-- Opening Marker --

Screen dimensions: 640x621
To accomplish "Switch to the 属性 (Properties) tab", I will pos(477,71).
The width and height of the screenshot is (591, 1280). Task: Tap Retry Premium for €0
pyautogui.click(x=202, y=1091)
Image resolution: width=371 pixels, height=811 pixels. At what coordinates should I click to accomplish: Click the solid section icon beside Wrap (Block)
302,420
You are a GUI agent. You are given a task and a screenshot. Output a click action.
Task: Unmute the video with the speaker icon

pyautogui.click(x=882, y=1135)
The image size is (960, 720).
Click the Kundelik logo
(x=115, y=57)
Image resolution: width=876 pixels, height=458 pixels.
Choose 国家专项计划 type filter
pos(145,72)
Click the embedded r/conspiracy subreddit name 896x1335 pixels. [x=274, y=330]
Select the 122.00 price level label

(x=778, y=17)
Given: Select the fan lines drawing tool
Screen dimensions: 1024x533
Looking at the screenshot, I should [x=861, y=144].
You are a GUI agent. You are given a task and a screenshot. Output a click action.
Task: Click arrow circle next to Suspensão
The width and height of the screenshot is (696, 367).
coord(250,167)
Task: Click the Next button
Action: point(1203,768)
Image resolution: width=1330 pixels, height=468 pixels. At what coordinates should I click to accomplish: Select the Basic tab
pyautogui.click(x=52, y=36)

-- Closing Marker --

=== WHAT NEEDS TO BE DONE ===
Set the entries down again, unchanged and complete.

=== EXERCISE SOLUTION ===
Screen dimensions: 640x621
To accomplish "Switch to the 属性 (Properties) tab", I will pos(477,71).
The width and height of the screenshot is (591, 1280). Task: Tap Retry Premium for €0
pyautogui.click(x=202, y=1091)
Image resolution: width=371 pixels, height=811 pixels. At what coordinates should I click to accomplish: Click the solid section icon beside Wrap (Block)
302,420
You are a GUI agent. You are given a task and a screenshot. Output a click action.
Task: Unmute the video with the speaker icon

pyautogui.click(x=882, y=1135)
The image size is (960, 720).
Click the Kundelik logo
(x=115, y=57)
Image resolution: width=876 pixels, height=458 pixels.
Choose 国家专项计划 type filter
pos(145,72)
Click the embedded r/conspiracy subreddit name 896x1335 pixels. [x=274, y=330]
Select the 122.00 price level label

(x=778, y=17)
Given: Select the fan lines drawing tool
Screen dimensions: 1024x533
Looking at the screenshot, I should [x=861, y=144].
You are a GUI agent. You are given a task and a screenshot. Output a click action.
Task: Click arrow circle next to Suspensão
The width and height of the screenshot is (696, 367).
coord(250,167)
Task: Click the Next button
Action: point(1203,768)
Image resolution: width=1330 pixels, height=468 pixels. At what coordinates should I click to accomplish: Select the Basic tab
pyautogui.click(x=52, y=36)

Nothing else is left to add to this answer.